TASK REQUIREMENTS :: Copy out the rows below word for word, starting at the line that contains "416x316 pixels." and ending at the line that contains "Action: tap(409, 433)", including both of those lines.

DATA FOR THE TASK ::

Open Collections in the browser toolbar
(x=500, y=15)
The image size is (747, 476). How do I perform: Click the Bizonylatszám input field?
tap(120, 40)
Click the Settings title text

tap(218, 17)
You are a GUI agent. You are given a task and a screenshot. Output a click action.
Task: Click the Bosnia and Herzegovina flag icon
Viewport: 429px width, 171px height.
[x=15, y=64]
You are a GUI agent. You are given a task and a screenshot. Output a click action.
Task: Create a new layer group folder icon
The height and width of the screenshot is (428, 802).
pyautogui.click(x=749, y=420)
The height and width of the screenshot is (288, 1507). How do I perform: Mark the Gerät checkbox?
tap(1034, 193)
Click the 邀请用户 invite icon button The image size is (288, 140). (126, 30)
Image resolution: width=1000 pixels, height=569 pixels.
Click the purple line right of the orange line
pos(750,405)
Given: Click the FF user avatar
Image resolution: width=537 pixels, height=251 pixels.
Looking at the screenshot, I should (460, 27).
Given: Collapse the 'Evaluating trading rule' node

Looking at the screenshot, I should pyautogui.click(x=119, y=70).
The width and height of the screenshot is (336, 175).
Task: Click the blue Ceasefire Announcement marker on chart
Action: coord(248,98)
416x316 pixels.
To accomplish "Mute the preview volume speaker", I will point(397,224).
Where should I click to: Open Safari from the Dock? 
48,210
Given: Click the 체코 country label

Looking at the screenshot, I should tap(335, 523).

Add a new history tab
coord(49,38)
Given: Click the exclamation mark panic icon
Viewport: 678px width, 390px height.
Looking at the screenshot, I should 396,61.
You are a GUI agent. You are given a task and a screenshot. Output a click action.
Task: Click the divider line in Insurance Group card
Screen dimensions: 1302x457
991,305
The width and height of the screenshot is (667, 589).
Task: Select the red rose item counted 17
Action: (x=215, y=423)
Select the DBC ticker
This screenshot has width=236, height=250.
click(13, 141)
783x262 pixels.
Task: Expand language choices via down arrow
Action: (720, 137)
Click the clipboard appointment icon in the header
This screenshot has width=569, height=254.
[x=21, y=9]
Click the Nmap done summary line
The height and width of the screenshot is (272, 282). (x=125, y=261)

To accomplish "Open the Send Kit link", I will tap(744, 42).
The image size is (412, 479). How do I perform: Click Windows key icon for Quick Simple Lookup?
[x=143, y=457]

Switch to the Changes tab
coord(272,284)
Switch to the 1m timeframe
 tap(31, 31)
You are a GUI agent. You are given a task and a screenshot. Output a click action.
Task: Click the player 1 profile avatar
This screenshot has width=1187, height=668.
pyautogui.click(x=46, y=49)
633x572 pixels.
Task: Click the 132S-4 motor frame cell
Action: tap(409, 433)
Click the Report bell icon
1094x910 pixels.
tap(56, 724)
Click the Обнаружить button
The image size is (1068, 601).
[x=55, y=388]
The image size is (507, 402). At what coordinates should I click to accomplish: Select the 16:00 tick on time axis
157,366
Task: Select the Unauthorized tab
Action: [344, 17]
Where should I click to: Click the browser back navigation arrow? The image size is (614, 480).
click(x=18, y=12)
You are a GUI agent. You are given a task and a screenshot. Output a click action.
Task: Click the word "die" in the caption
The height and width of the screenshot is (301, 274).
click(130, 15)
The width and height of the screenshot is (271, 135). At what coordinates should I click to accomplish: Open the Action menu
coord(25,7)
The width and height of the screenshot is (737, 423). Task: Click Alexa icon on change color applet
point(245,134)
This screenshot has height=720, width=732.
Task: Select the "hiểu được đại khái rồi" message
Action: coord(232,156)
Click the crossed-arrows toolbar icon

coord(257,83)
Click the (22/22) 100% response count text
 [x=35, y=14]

WRITTEN REPLY ::
416x316 pixels.
To accomplish "Mute the preview volume speaker", I will point(397,224).
Where should I click to: Open Safari from the Dock? 
48,210
Given: Click the 체코 country label

Looking at the screenshot, I should tap(335, 523).

Add a new history tab
coord(49,38)
Given: Click the exclamation mark panic icon
Viewport: 678px width, 390px height.
Looking at the screenshot, I should 396,61.
You are a GUI agent. You are given a task and a screenshot. Output a click action.
Task: Click the divider line in Insurance Group card
Screen dimensions: 1302x457
991,305
The width and height of the screenshot is (667, 589).
Task: Select the red rose item counted 17
Action: (x=215, y=423)
Select the DBC ticker
This screenshot has width=236, height=250.
click(13, 141)
783x262 pixels.
Task: Expand language choices via down arrow
Action: (720, 137)
Click the clipboard appointment icon in the header
This screenshot has width=569, height=254.
[x=21, y=9]
Click the Nmap done summary line
The height and width of the screenshot is (272, 282). (x=125, y=261)

To accomplish "Open the Send Kit link", I will tap(744, 42).
The image size is (412, 479). How do I perform: Click Windows key icon for Quick Simple Lookup?
[x=143, y=457]

Switch to the Changes tab
coord(272,284)
Switch to the 1m timeframe
 tap(31, 31)
You are a GUI agent. You are given a task and a screenshot. Output a click action.
Task: Click the player 1 profile avatar
This screenshot has width=1187, height=668.
pyautogui.click(x=46, y=49)
633x572 pixels.
Task: Click the 132S-4 motor frame cell
Action: tap(409, 433)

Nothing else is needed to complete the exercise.